━━━ Extrait retenu ━━━
Or donc ceci étant une reprise augmentée (on peut dire ça), autocitons-nous, reprenons ce que nous écrivions le 25 février 2014, ce qui nous évitera de se répéter.

« La pièce se fabrique sous nos yeux. C’est parfois franchement drôle, parfois laborieux, c’est du n’importe quoi. Le n’importe quoi c’est un peu leur marque de fabrique, cette explosion joyeuse et transgressive de la théâtralité et de ses codes. Oui, mais là ça coince un chouïa. L’impression confuse que l’exercice atteint ici ses limites. Peut-être parce que nous savons à quoi nous attendre et qu’évidemment la surenchère guette. Les chiens de Navarre sont sur le fil du rasoir, ça dérape souvent mais quelque chose ne fonctionne plus, ne fonctionne pas. Le niveau reste bas, les sujets patinent, aucun envol. Pas d’explosion. On le sait, l’improvisation ne s’improvise pas. Si Une Raclette et Nous avons les machines participent de l’improvisation – et là c’est du nanan – ces deux créations n’en sont que le fruit maturé. On peut objecter ici de la fragilité de l’exercice brut de coffre avec tous les défauts inhérents à ce genre de performance.
━━━
## Travail demandé
Reprenez la critique sur Les chiens de Navarre ci-dessus et poursuivez-la à partir de sa dernière phrase.
━━━ Lignes ━━━
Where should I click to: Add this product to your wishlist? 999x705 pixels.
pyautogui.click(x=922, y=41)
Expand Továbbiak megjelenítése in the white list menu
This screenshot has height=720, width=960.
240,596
━━━
## Résultat produit
À moins, à moins que tout ceci ne soit foutrement organisé et que bernés nous soyons. On ne sait jamais avec les Chiens de Navarre… Donc reprenons à l’envers le raisonnement du méchant critique, on se dit alors que tout ça n’est que le carnaval grotesque des cuisines théâtrales, de la fabrication d’un évènement. L’envers possible d’Une Raclette.  En somme une parodie orchestrée de main de maître. C’est bien ça le problème avec Les Chiens de Navarre, on ne sait jamais si c’est du lard ou du cochon. La position du spectateur s’en trouve quelque peu agitée qui louvoie entre plusieurs positions dont celle de regarder le lustre et de laisser articuler ceux dont c’est sans doute le métier. Et que dire de celle du chroniqueur, de position, qui essaie tant bien que mal de saisir quelque chose au vol pour se raccrocher un tant soit peu à cette non-représentation avant d’écrire son désarroi, son impuissance devant un tel machiavélisme… ou ce foutage de gueule. »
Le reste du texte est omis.